Published: Friday, June 16, 2017

The following is from Alan Guebert, a freelance agricultural journalist from Illinois.

In a White House Rose Garden ceremony June 1, President Donald J. Trump announced he would pull the U.S. from the Paris treaty on global climate change. It was a matter of national sovereignty, explained Trump.

Or, as he colorfully noted, "I was elected to represent the citizens of Pittsburgh, not Paris."

True, but he was elected to represent Paris, Ill.; Paris, Ky.; Paris, Idaho; Paris, Ark.; Paris, Maine; Paris, Mich.; Paris, Iowa and Paris, Ind. What's more, if national polling holds true in these somewhat lesser cities of light, then two out of every three American Parisians see climate change as a global, national, community and personal threat.

Still, the president acted. How will U.S. and world agriculture react?

The always-sunny Secretary of Agriculture Sonny Perdue endorsed the president's move. "Floods, droughts and natural disasters are a fact of life for farmers, ranchers and foresters," ironically noted the secretary as if acknowledging the food-growing reality climate scientists say is ahead of us if we take the White House's fossil-fueled course.

But, hey, added Perdue, farmers and ranchers "have persevered in the past and they will adapt in the future—with the assistance of the scientists and experts at USDA."

There are two gaping holes in Perdue's hopeful net. First, not all farmers and ranchers "persevered" in previous climate calamities. In fact, many farm families and rural communities still carry the searing scars of the dirty, hungry Dust Bowl days of the 1930s and devastating floods in 1973 and 1993.

Mankind may not have been the root cause of these disasters, but it did add to them and our failure to not even plan for their possibility cost thousands their lives and many more thousands their livelihoods.

Today, another generation of farm and ranch leaders again must decide if Mother Nature is a partner or a hired hand. As the Trump White House sees it, it's the latter; she works for us. Moreover—as a matter of national interest—she's now on notice.

Wise farmers and ranchers everywhere know, however, it's the former. That's not liberalism or politics; it's experience and common sense.

Another blind spot in Perdue's endorsement of Trump's climate policy is quickly becoming something of a specialty of this administration: while the secretary claims American agriculture will be ready for any climate-altered future because of "the assistance of the scientists and experts at USDA," President Trump's 2018 federal budget proposal cuts USDA's Agricultural Research Service funding by roughly 32 percent.
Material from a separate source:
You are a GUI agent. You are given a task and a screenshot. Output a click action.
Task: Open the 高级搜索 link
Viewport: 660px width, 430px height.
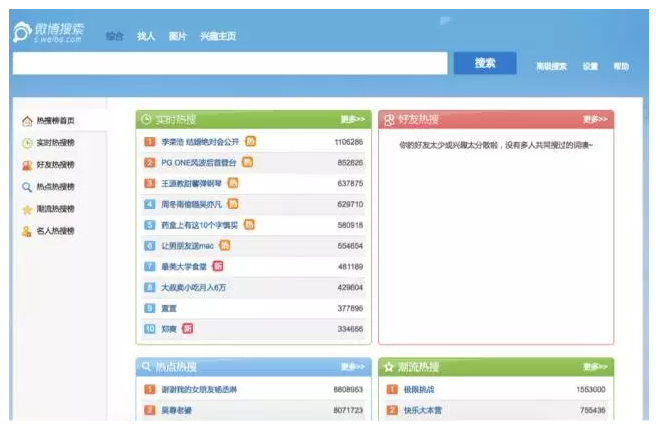[x=551, y=67]
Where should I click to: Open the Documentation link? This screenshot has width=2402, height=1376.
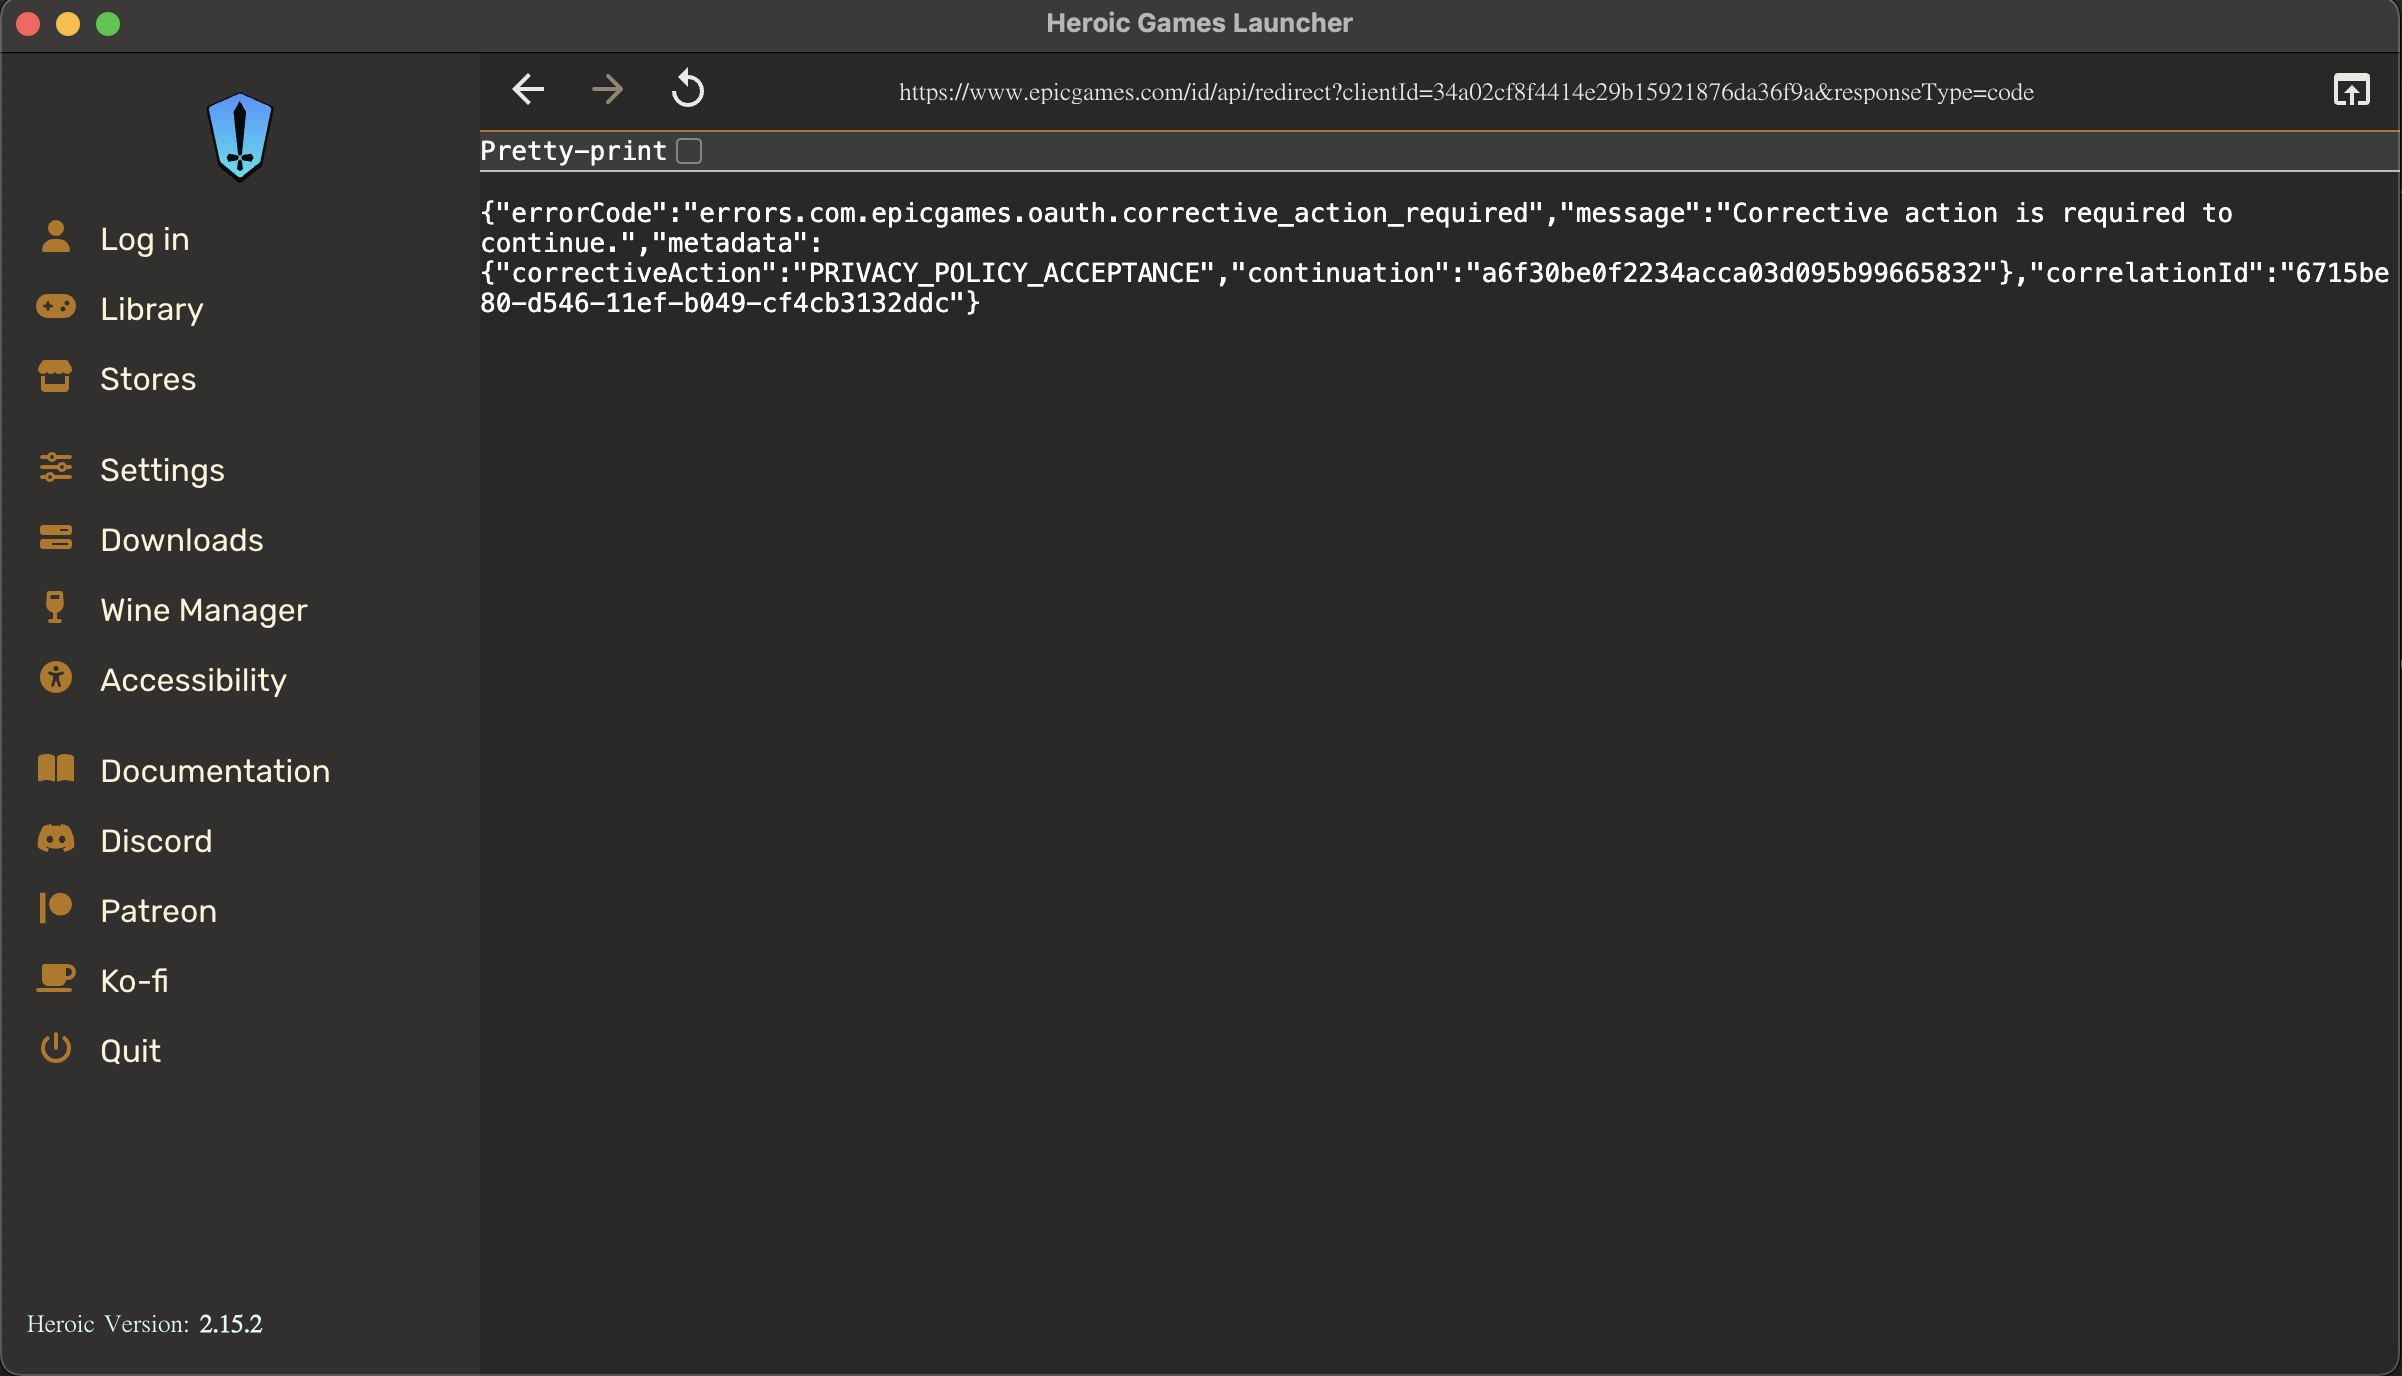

If adopted, that $360 million slice (out of its $1.1 billion budget) means USDA would have to close 17 of its 90 or so research centers.

Which centers would close? No one can say, but if the Boss believes climate change isn't a serious threat, few scientists serious about their careers at USDA will do climate change research.
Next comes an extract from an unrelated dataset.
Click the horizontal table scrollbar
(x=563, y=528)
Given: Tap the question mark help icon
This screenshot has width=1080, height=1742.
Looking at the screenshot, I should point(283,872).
Not researching climate change—just like jumping out of the Paris climate accord—does not mean it won't impact farmers and ranchers.
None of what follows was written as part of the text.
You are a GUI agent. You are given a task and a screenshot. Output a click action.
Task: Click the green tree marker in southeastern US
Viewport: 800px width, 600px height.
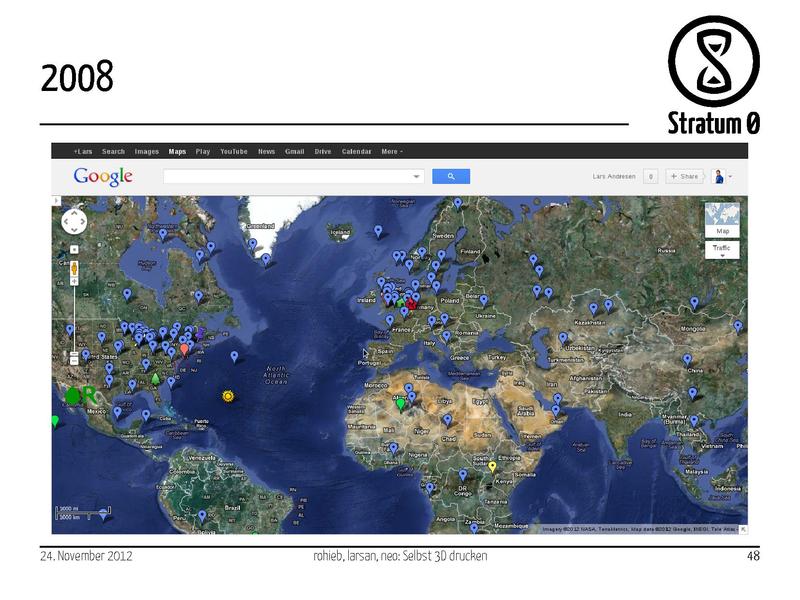coord(155,378)
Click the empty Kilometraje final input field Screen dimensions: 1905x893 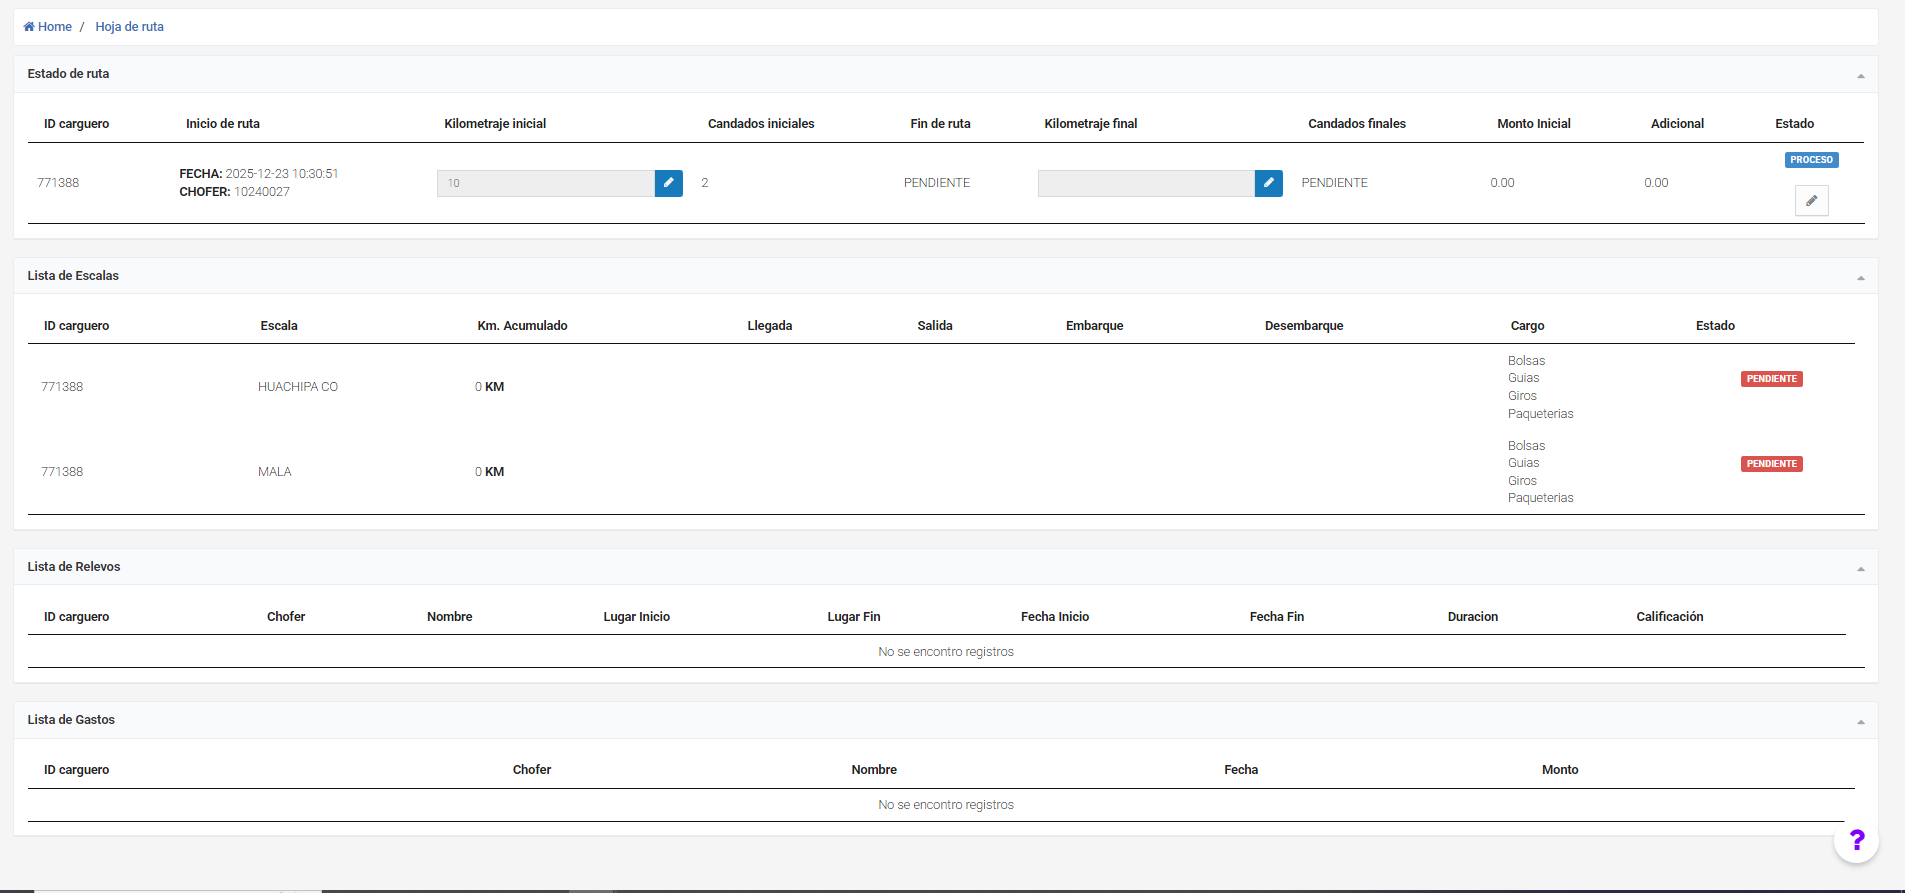tap(1145, 183)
In its 2015 report titled "Heat in the Heartland: Climate Change and the Economic Risk in the Midwest," an all-star group of political, business and academic leaders warned that "Without action, climate change will lock in extreme temperature increases across the Midwest" where, they noted, 65 percent of all corn and soybeans are grown, one-third of U.S. manufacturing is located, and where one in five Americans live.

And it's going to happen in a hurry. "Over the next five to 25 years, without significant adaptation by farmers, some counties in Missouri, Illinois and Indiana will likely see average commodity crop losses up to 18 percent to 24 percent due to extreme heat each year," the report relates.

The point is as simple as it is apparent. Climate change is happening and will continue to happen.

Ignoring it—by withdrawing from political and scientific efforts to mitigate and maybe manage it—goes against what farmers and ranchers instinctively do best everyday: solve problems, not make 'em worse.